I would like to invite everyone who finds some (or all) of the project’s goals or topics attractive and worthwile to comment, discuss and help to make this project a success.

— tin-pot

Just to clarify, since no changes are required to the CommonMark specification, it appears that the topic relates to cmark (and other) implementations rather than a (syntax) extension to the CommonMark specification. I think this topic should be moved from Extensions to Implementation.

Yes and no: You’re right that the main concern is modifying/extending the implementation. But to use “foreign syntax” by means other than the existing fenced code block with an info string, the CommonMark syntax would have to be extended—if only in a “soft”, ie configurable way.

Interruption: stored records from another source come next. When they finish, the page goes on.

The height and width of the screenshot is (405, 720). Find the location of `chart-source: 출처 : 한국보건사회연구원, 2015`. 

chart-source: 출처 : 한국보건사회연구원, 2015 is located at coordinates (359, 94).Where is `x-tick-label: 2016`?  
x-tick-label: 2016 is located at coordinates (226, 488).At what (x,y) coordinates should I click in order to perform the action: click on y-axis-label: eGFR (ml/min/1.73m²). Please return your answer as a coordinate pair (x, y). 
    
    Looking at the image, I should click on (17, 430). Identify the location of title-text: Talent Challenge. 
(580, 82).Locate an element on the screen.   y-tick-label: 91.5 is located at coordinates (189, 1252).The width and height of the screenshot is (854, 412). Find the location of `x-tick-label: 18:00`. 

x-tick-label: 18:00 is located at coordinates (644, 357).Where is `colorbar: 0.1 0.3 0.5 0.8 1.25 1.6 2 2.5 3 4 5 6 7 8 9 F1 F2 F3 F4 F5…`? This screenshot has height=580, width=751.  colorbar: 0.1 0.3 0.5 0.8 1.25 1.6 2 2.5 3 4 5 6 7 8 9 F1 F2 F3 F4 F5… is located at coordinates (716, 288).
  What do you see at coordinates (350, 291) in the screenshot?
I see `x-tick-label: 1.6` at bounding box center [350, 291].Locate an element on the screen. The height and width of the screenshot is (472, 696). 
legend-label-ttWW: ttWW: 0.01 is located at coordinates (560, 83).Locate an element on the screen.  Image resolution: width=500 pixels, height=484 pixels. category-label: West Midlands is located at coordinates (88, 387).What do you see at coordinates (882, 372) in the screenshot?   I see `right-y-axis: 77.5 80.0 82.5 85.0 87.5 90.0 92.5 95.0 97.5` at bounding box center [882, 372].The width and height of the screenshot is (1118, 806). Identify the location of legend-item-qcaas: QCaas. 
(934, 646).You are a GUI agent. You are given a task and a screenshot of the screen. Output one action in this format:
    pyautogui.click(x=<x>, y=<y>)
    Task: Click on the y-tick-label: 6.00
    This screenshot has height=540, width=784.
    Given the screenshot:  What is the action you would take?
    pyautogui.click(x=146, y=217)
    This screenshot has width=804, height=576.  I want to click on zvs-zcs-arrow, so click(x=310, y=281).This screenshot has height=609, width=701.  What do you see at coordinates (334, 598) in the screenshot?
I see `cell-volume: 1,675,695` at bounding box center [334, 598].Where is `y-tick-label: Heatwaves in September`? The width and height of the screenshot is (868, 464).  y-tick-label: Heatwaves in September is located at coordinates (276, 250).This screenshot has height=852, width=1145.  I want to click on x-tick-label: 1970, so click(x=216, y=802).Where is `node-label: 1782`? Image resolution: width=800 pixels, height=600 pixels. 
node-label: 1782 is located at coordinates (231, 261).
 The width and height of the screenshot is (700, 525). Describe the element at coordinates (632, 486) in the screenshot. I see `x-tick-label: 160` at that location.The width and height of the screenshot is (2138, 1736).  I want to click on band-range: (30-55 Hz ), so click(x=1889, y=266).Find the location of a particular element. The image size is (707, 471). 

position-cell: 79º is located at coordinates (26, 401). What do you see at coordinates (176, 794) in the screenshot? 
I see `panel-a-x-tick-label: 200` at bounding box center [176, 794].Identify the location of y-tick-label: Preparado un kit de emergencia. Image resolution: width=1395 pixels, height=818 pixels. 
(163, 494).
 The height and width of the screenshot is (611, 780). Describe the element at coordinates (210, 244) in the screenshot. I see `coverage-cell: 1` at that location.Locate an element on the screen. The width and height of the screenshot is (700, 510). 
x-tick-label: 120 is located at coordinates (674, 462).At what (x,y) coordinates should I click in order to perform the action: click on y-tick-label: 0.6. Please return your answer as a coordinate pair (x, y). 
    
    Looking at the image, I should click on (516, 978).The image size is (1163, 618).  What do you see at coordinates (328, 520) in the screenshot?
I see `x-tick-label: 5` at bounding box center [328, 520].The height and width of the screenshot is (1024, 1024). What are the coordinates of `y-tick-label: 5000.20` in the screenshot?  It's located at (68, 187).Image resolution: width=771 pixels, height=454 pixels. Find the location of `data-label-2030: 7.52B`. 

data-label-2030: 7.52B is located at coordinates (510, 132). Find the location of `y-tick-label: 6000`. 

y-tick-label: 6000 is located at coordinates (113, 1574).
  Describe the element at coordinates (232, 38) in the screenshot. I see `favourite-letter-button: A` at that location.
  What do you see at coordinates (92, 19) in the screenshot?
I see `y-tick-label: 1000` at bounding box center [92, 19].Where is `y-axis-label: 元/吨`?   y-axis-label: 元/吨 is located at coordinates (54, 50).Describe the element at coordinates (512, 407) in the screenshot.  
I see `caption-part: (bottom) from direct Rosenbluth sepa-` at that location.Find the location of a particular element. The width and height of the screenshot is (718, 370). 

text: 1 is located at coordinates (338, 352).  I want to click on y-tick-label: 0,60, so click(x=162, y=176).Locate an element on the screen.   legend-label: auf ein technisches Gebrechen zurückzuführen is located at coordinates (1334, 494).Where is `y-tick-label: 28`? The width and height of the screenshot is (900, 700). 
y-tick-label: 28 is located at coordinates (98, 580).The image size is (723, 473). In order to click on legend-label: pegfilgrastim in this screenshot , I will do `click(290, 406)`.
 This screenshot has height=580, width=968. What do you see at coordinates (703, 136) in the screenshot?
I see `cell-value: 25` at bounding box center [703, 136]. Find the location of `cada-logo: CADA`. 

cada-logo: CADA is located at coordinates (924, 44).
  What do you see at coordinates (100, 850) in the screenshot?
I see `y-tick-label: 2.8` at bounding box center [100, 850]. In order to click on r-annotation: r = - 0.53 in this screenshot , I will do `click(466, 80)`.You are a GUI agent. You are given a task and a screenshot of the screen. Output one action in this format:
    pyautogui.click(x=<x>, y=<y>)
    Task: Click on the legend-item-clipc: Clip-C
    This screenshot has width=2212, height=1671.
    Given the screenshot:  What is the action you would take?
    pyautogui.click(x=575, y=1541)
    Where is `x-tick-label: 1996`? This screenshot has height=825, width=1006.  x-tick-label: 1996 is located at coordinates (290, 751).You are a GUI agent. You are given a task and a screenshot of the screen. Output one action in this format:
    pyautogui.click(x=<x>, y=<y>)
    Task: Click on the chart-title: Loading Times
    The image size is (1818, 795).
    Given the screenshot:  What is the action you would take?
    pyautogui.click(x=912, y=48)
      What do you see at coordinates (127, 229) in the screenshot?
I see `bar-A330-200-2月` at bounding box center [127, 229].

The one CommonMark specification extension which could be generally useful (not only in this project) would be to

extend the syntax for code spans so that they can be marked with an (optional) info string; by default, the info string would have the same meaning as in fenced code blocks—which is no meaning as far as the CommonMark spec is concerned :wink:

@chrisalley: Thanks for your advise!

[EDIT: I did realize too late that one can change the “category” of a topic after the fact. I’ve changed it here to “Implementation” now; and will try to get rid of the duplicate post where (Implementation) was appended to the title …

Sorry for the mess…]

A quick update: I have cobbled together (aka: prototyped) two important aspects of the project:

  1. A free-standing CommonMark processor to output the ESIS of an XML document transformed from CommonMark input. This uses the element set from the CommonMark DTD, and is in fact the -t xml mode with a different output format. See the source file cmesis.c in my repository. This program uses the cmark API for parsing, and renders nodes into an ESIS stream from the parsed tree.

  2. A free-standing filter to transform the ESIS representation back into XML. It also does some (table-driven) processing:

  • Character content from input elements is either treated as CDATA, meaning no transformation takes place, or
  • as PCDATA, meaning that the usual substitution of entity references for < and the like takes place.
  • Elements can be renamed in the XML output (eg from the “native” CommonMark XML names to the (X)HTML element type names,
  • and elements (or rather: their delimiting tags) can be omitted altogether. This is currently done for the html and html_block elements, and for text too, in order to get a resulting XML output closer to what proper XHTML would look like.
  • empty elements are output using the XML < /> form, not with a separate end tag.

A true transformation into HTML would require some more effort, eg to select between UL and OL in the output depending on input attribute values.

The source for this xmlout tool is also in the repository.

Please note that this software is in a very early stage and pretty much un-tested, so the usual disclaimers apply even more.